## Arbeitsauftrag A
Nenne alle Webadressen, die im Forumsauszug über phpMyAdmin weiter unten mit „http://“ beginnen.

======== Auszug zum Lesen

So habe ich normalerweise PhpMyAdmin aufgerufen:
http://localhost/phpmyadmin

Nur, es kommt nur die Nachricht:


> Objekt nicht gefunden!
> 
> Der angeforderte URL konnte auf dem Server nicht gefunden werden. Sofern Sie den URL manuell eingegeben haben, überprüfen Sie bitte die Schreibweise und versuchen Sie es erneut.
> 
> ...




Danach habe ich mir phpmyadmin runtergeladen, wusste aber nicht wohin ich das installieren muss, da ich es 1. gar nicht installieren kann und 2. nicht wüsste, wohin...

ich benutze suse linux 10.1

wer kann mir helfen?
David


----------



## Flex (18. September 2006)

phpMyAdmin kann man auch nicht "installieren". Es wird heruntergeladen und dann in deinen /root Ordner des Webservers gepackt (oder halt in den Ordner, in dem du es gerne hättest) und dann einfach angesprochen.
Wäre dein Ordner zum Beispiel hier:
/var/www/localhost/httpdocs/phpMyAdmin

Wäre es:
http://localhost/phpMyAdmin

Natürlich musst du die config.inc.php noch erstellen bzw. konfigurieren.


----------



## Anime-Otaku (19. September 2006)

oder du hollst dir gleich lamp http://www.apachefriends.org/de/xampp-linux.html

Das enthält bereits alle wichitgen Packete mit MySql und Apache und Php


----------

================
======== Dateneinträge

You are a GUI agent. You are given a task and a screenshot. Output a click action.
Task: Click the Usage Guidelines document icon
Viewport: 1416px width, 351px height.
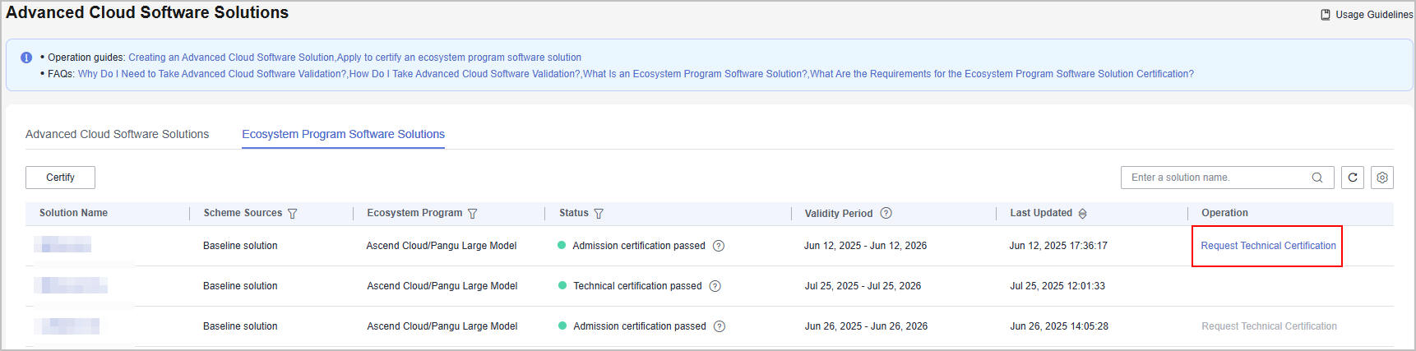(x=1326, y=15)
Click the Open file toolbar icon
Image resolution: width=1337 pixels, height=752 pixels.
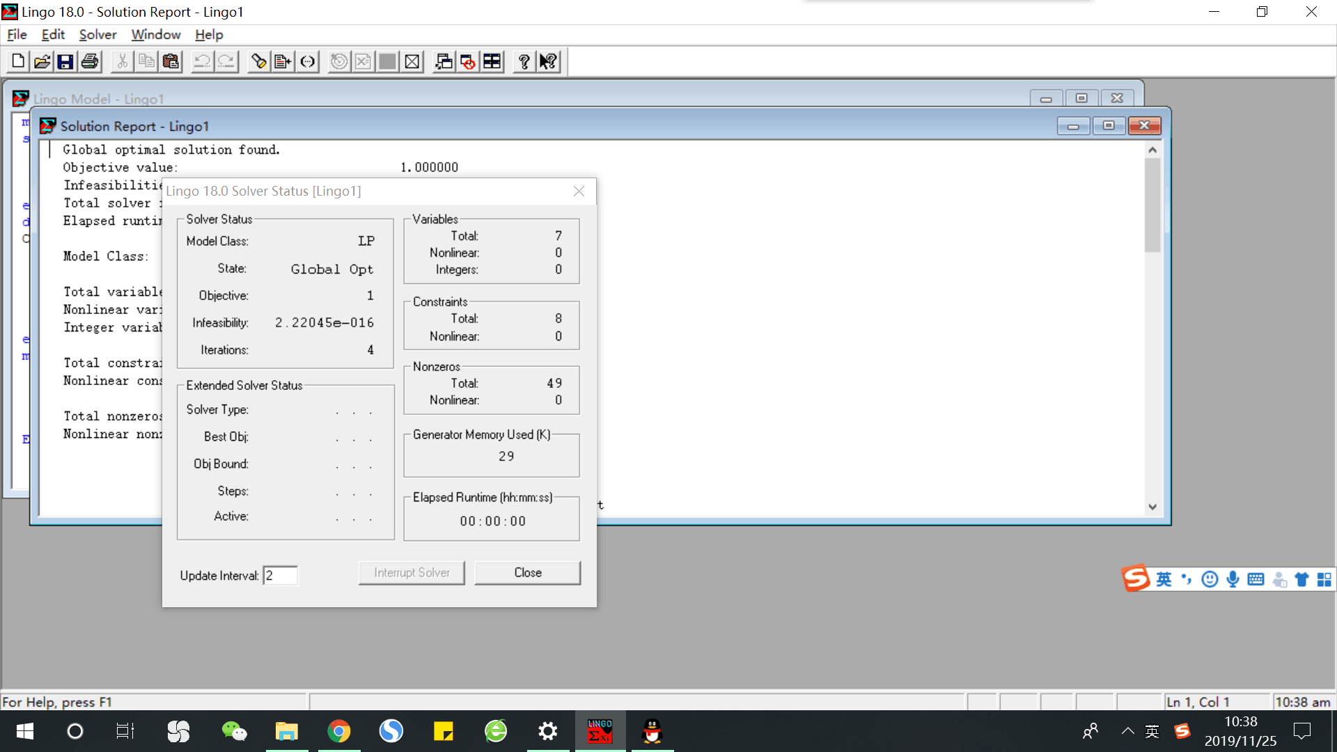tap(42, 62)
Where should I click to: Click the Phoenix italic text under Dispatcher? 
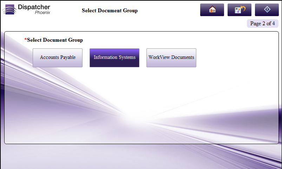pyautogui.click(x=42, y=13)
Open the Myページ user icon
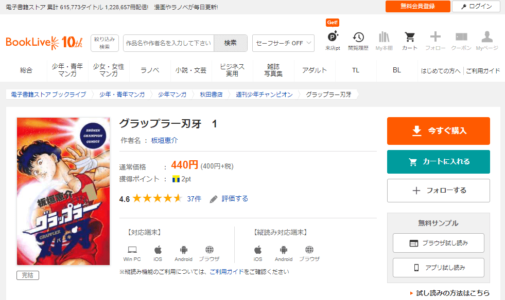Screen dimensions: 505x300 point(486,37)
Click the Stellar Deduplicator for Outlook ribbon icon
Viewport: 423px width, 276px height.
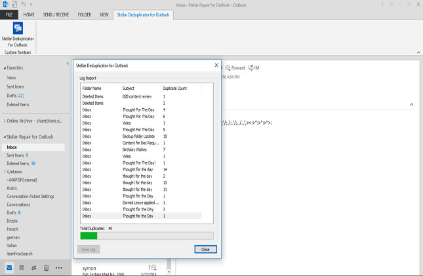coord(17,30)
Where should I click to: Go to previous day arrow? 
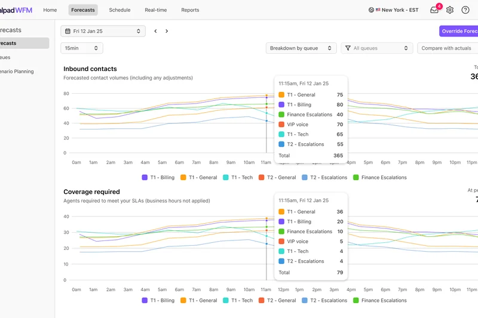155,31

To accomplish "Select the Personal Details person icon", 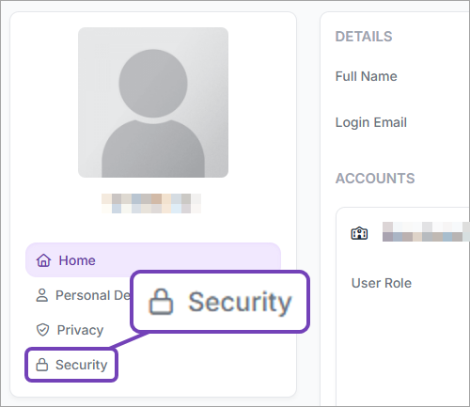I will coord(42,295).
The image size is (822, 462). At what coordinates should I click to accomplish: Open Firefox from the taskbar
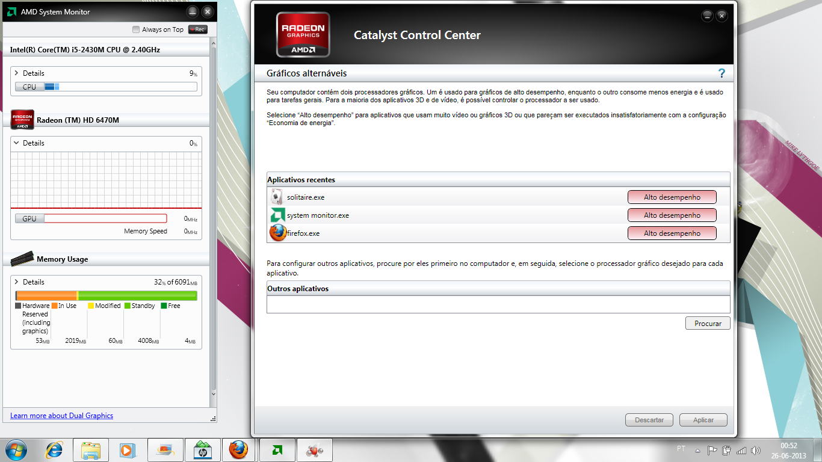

================

## Arbeitsauftrag B
Gib an, wie viele Zeilen der Einträge die Zeichenfolge „should“ enthalten, wobei Groß- und Kleinschreibung zählt. Antworte nur mit der Zahl.

## Lösung A
http://localhost/phpmyadmin
http://localhost/phpMyAdmin
http://www.apachefriends.org/de/xampp-linux.html

## Lösung B
3